Subject: A few clarifications.
Author:
Posted on: 2013-06-06 17:38:00 UTC
First, that three-layer idea from the last post was an approximation, based on the information that I've gathered from both the Board and the missions. I am fully aware that it's got its rough spots and bits that don't fit in, but it's what I managed to assemble so far. If the model doesn't work, it doesn't work, and it can be scrapped and somebody can come up with something else.
Do you have ideas for a modification to the existing idea, or a better idea for rationalizing the SEP Field with the canon-protection effect?
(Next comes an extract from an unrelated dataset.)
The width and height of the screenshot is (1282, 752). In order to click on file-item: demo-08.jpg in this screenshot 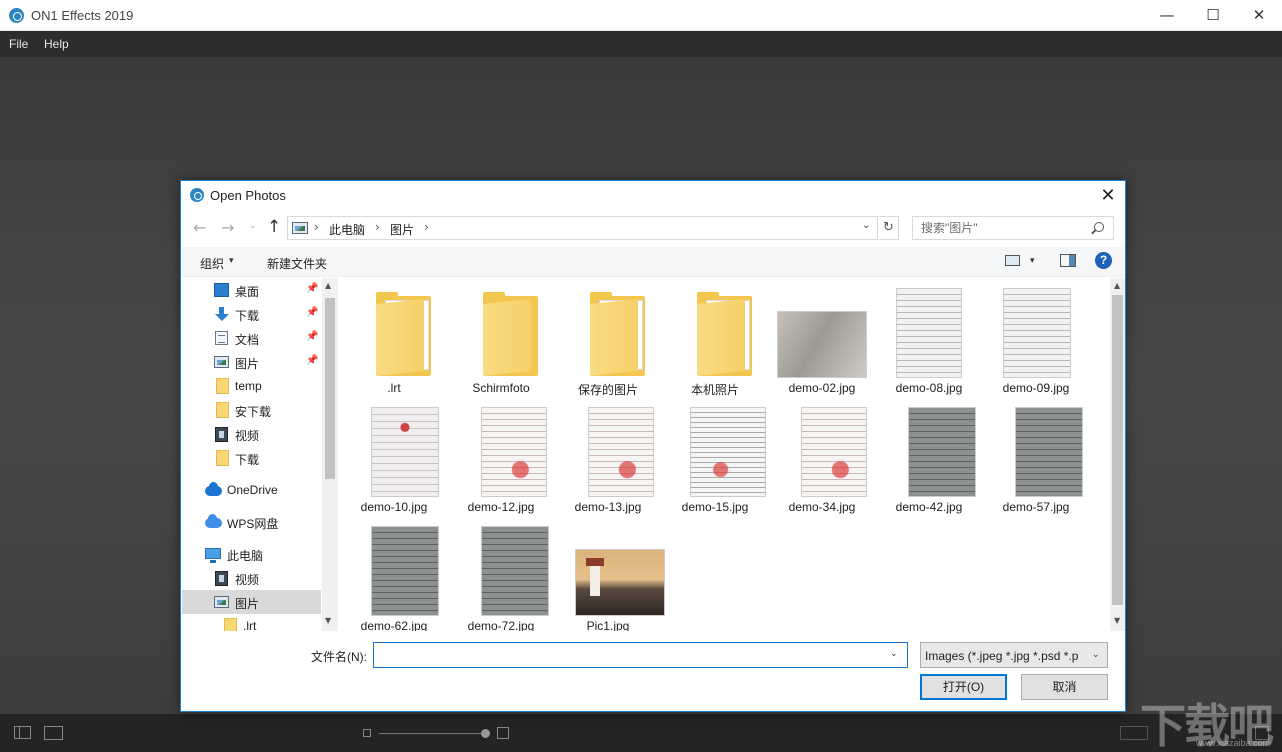, I will do `click(929, 337)`.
Input from other people would help fix up some of the shaky spots.
There are also a few holes in your "technology=boring stories" reasoning: it's not about whether or not what happens in the mission is caused by the canon shielding the agents or an augmented device shielding them or whether the agents just took the opportunity to jump behind a bush when a Sue looks behind her, it's about the story, and whether it's well-written and worth reading.
There's a difference between "PPC technology doesn't develop much because Finance isn't made of money, it only works with it, and DoSAT is more about fixing things these days anyway" and "PPC technology does not address one of its fundamental problems". Agents shout, and babble, and throw things, and all of that. This is not wrong, and is in fact fully expected, since the Sues and other canonical distortions are busting up the worlds we know and love, after all, but it poses a potentially dangerous problem, since, as we see in TOS and several spin-offs afterward, the canon does not make it so that the Sues cannot hear you, and if you make enough of a scene, even the canons will notice you.
Thus, a large percentage of Sues would find the Agents assigned to her when one of them starts breaking into a rant, or going bonkers, and then could break the storyline and attack them, or be prepared for being attacked, and cause untoward danger to the Agents. The PPC is terminally understaffed, and if a personal quirk of the humanoid agents results in lots of extra work for Medical, with the possibility of the PPC then becoming even more understaffed, the only options become either forcing that trait out of the Agents, which is inhumane even by the Flowers' standards, or upgrading the technology to let them rant in peace without the risk of suddenly being ambushed by Boromir's non-canon niece who can blast rapid-fire lightning bolts from her hands.
You can make a mission funny and well-made without having the Sue spot the Agents, or having that be a significant risk. It just has to be handled well. A good story is always in the execution.
Even with an SEP Field up, it could fail spectacularly, as the CADs often do, or certain in-fic circumstances could make it less than useful, if you really want to go the "we have only our disguises now, and nothing else" path, or if you want, you could ignore the presence of the SEP Field outright or cause the Agents to have disabled it in their flash patches for whatever reason. But there are plenty of ways to mess with the agents using what the badfic already creates simply by way of being badfic.
You're right, having the Agents sit in their RC reading the badfic while a little camera-robot or something goes to kill a Sue would be no fun. That is why we do not write it. This world is, when you get down to it, a series of stories about making fun of other stories, and therefore, a large portion of them must be fun to read.
If something is implausible, the writers in the community can address that, and solve it in-universe, and if something isn't fun, then that can also be addressed. If someone tries to make something easier, it can become less fun, but if someone does something the "hard way" and doing so becomes implausible, we should fix that as well.
And, yes, I am fully aware that "implausible" has a different meaning in a world where an organization of trans-dimensional fiction police travel through literal plot holes on the orders of talking plants. But something can be strange without being problematic.
The PPC using enhanced technology isn't going to ruin the way the stories work, because unless it's something everyone likes, not everyone is going to accept it, and that's okay. On the flip side, we have a formula for how our missions normally go, but that doesn't mean that everyone has to stick to it exactly, or else every new story would read like every other older story, and the plotlines and characters would become boring and cookie-cutter.
If there's inconsistency, it should be ironed out, but nobody should be forcing their ideas on anyone, and that's not what I'm trying to do here. There was a problem. I'm doing my best to find out how to make it less of a problem. My idea might not work. It might need substantial revision. But that's okay, because there are far more people who would have a stake in this than just a select few.
Okay, this went on for a lot longer than I thought it would, but I hope the points I was trying to make didn't get lost.
Oh, and a postscript on the D.O.R.K.S. I don't think I've ever seen the D.O.R.K.S. being absolutely useless. Difficult to use, yes, irritating, yes, occasionally hard to find because it turned into something very small, yes, but never the device just not doing what it was intended to do. If a D.O.R.K.S. didn't work, people would stop writing about them, because there's really only one joke in the "I tried to change my disguises, but it turned out that my D.O.R.K.S. won't work." premise, and it's right there in the premise.